◆ REQUIRED ACTION ◆
For each entry below, copy the text exactly and leave out any picture.

◆ RECORDS TO USE ◆
#####

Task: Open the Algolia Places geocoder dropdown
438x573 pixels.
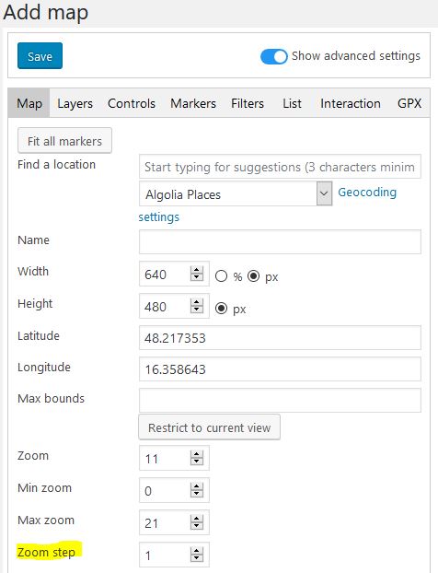Action: tap(236, 193)
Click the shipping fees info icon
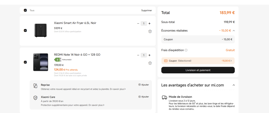The height and width of the screenshot is (113, 269). coord(186,50)
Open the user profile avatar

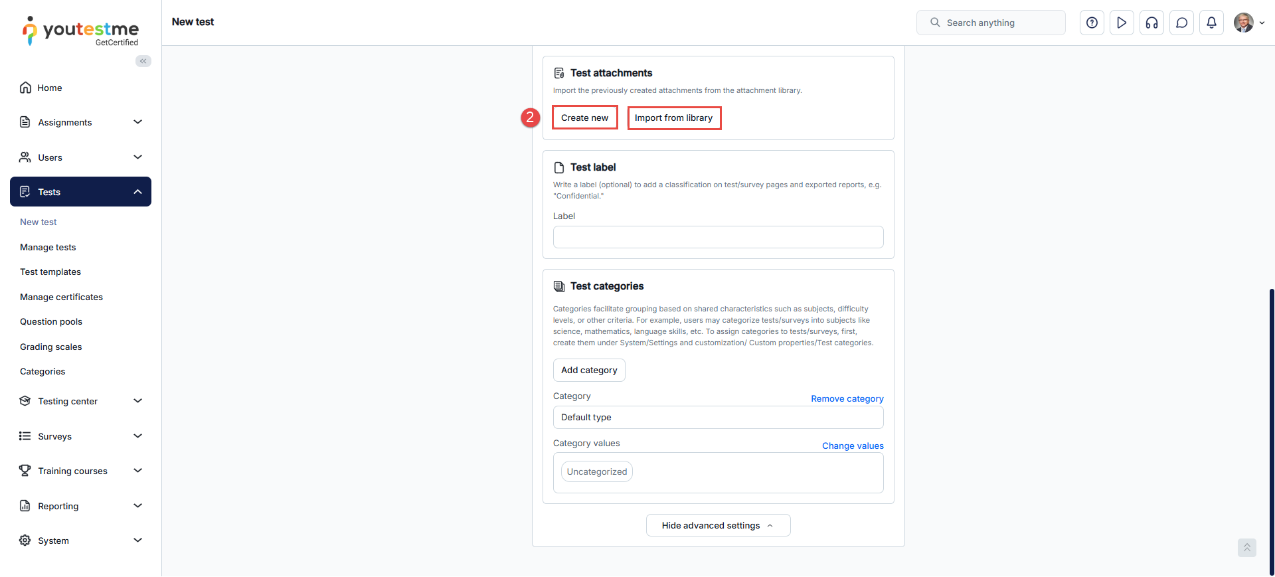click(x=1243, y=23)
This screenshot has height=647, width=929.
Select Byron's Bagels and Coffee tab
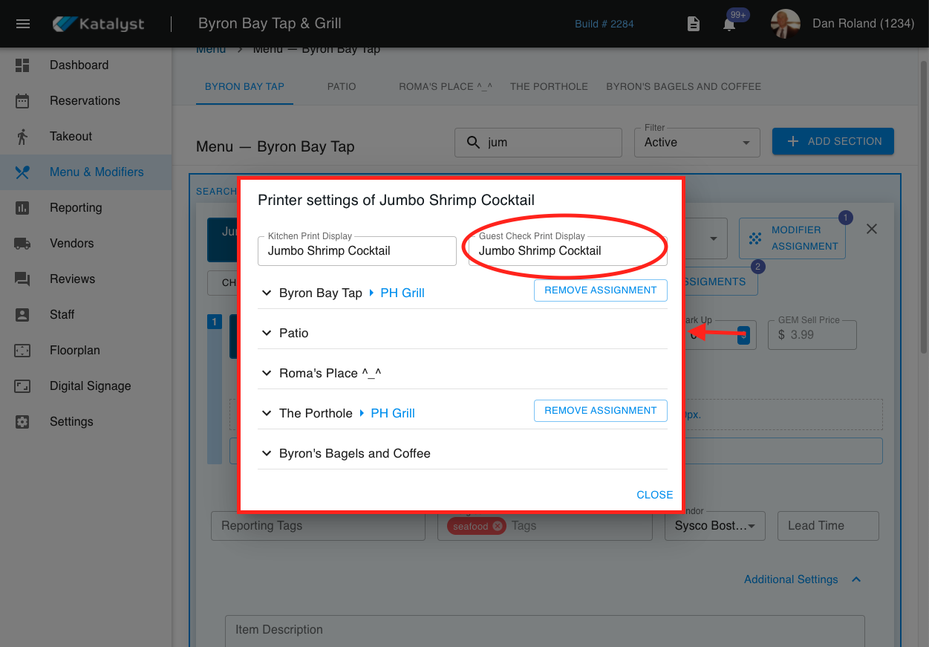pyautogui.click(x=683, y=87)
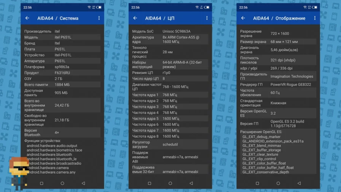Select the Модель SoC row showing Unisoc SC9863A

170,31
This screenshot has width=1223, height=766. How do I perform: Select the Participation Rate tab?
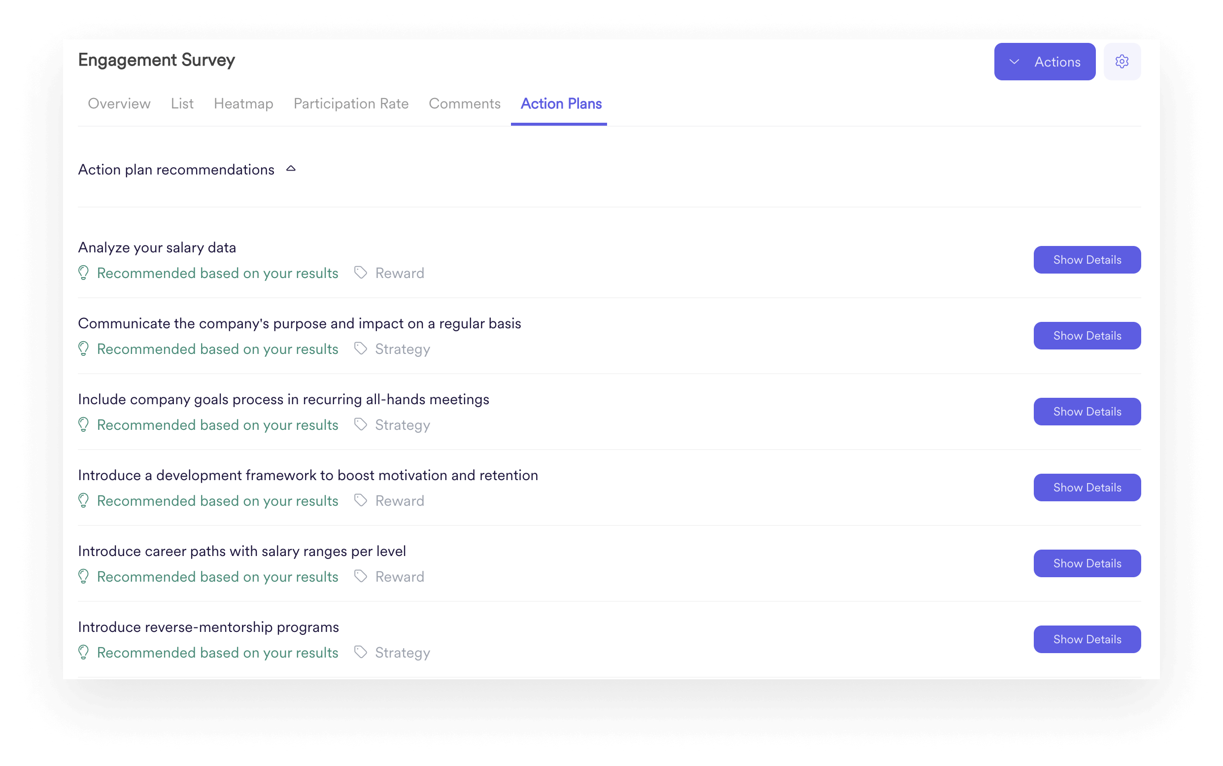point(350,103)
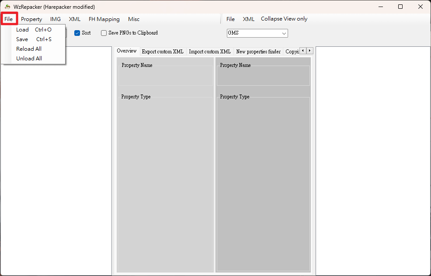This screenshot has width=431, height=276.
Task: Open the Property menu
Action: click(x=31, y=19)
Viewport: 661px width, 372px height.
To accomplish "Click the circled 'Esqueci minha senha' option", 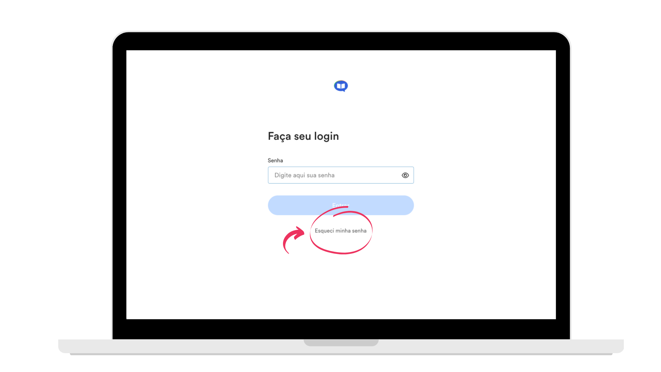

#####

◆ WRITTEN RESPONSE ◆
Task: Open the Algolia Places geocoder dropdown
438x573 pixels.
Action: tap(236, 193)
Click the shipping fees info icon
The height and width of the screenshot is (113, 269). coord(186,50)
Open the user profile avatar

click(x=1243, y=23)
This screenshot has height=647, width=929.
Select Byron's Bagels and Coffee tab
pyautogui.click(x=683, y=87)
Select the Модель SoC row showing Unisoc SC9863A

170,31
This screenshot has width=1223, height=766. How do I perform: Select the Participation Rate tab?
point(350,103)
This screenshot has width=431, height=276.
Task: Open the Property menu
Action: click(x=31, y=19)
Viewport: 661px width, 372px height.
To accomplish "Click the circled 'Esqueci minha senha' option", 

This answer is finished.